### DATASET EXTRACT
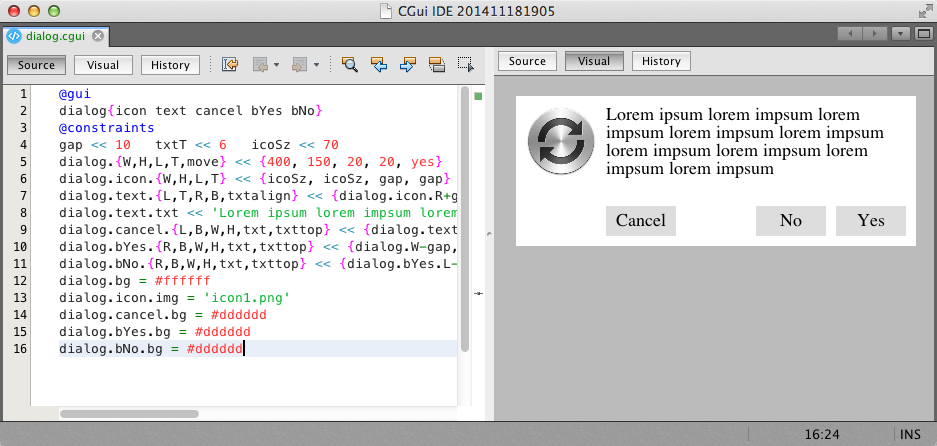Click the Find Selection magnifier icon
Screen dimensions: 937x446
click(x=350, y=65)
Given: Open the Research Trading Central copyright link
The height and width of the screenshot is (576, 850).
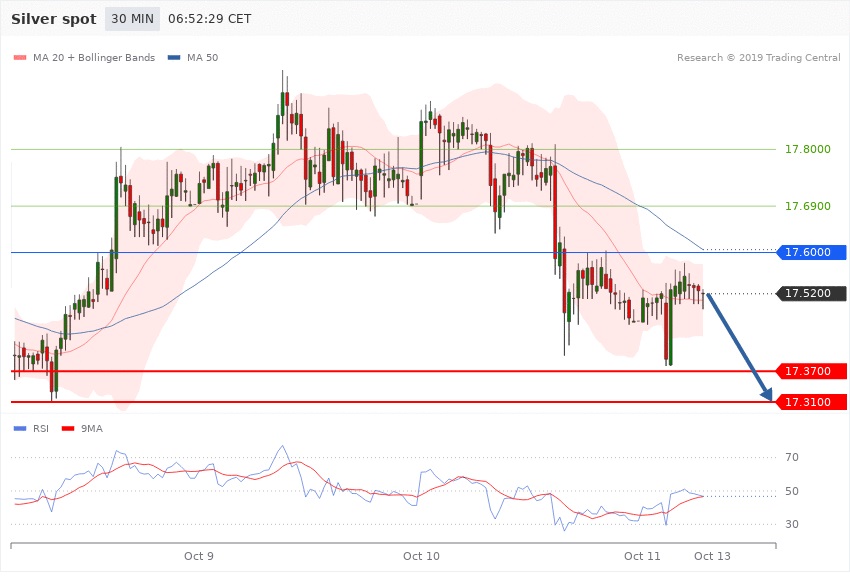Looking at the screenshot, I should 758,58.
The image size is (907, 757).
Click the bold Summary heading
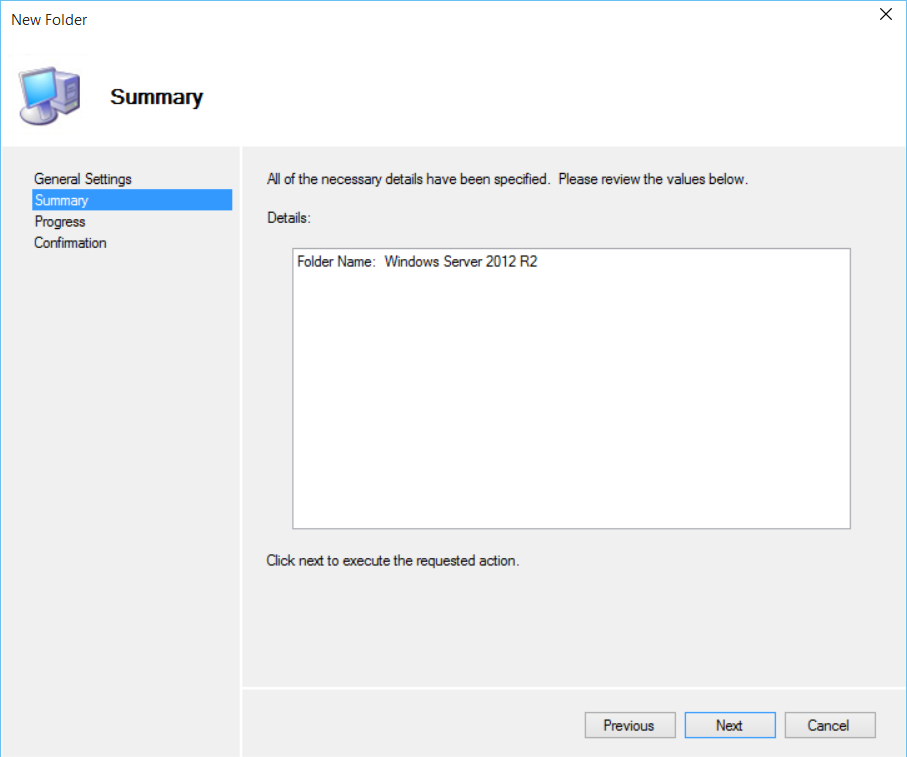[156, 97]
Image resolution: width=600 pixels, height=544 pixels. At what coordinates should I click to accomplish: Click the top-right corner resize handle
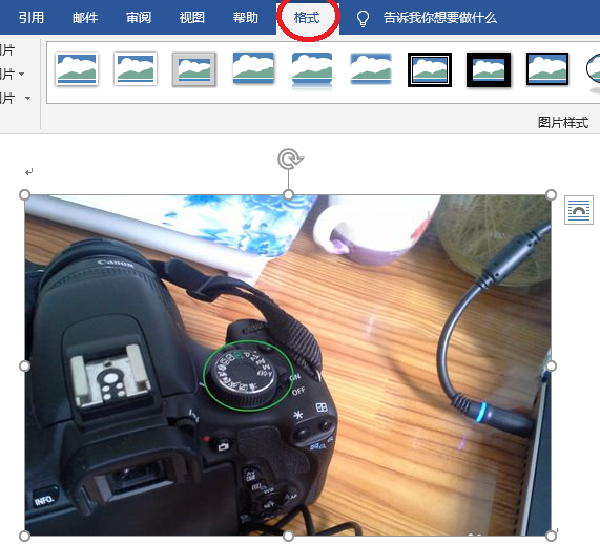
######
WHAT THIS TASK INVOLVES:
Starting at the line that contains "Click the bold Summary heading", return every line through the end of the records above exactly as written, and return no pictures.

WORKED SOLUTION:
Click the bold Summary heading
[156, 97]
Image resolution: width=600 pixels, height=544 pixels. At what coordinates should I click to accomplish: Click the top-right corner resize handle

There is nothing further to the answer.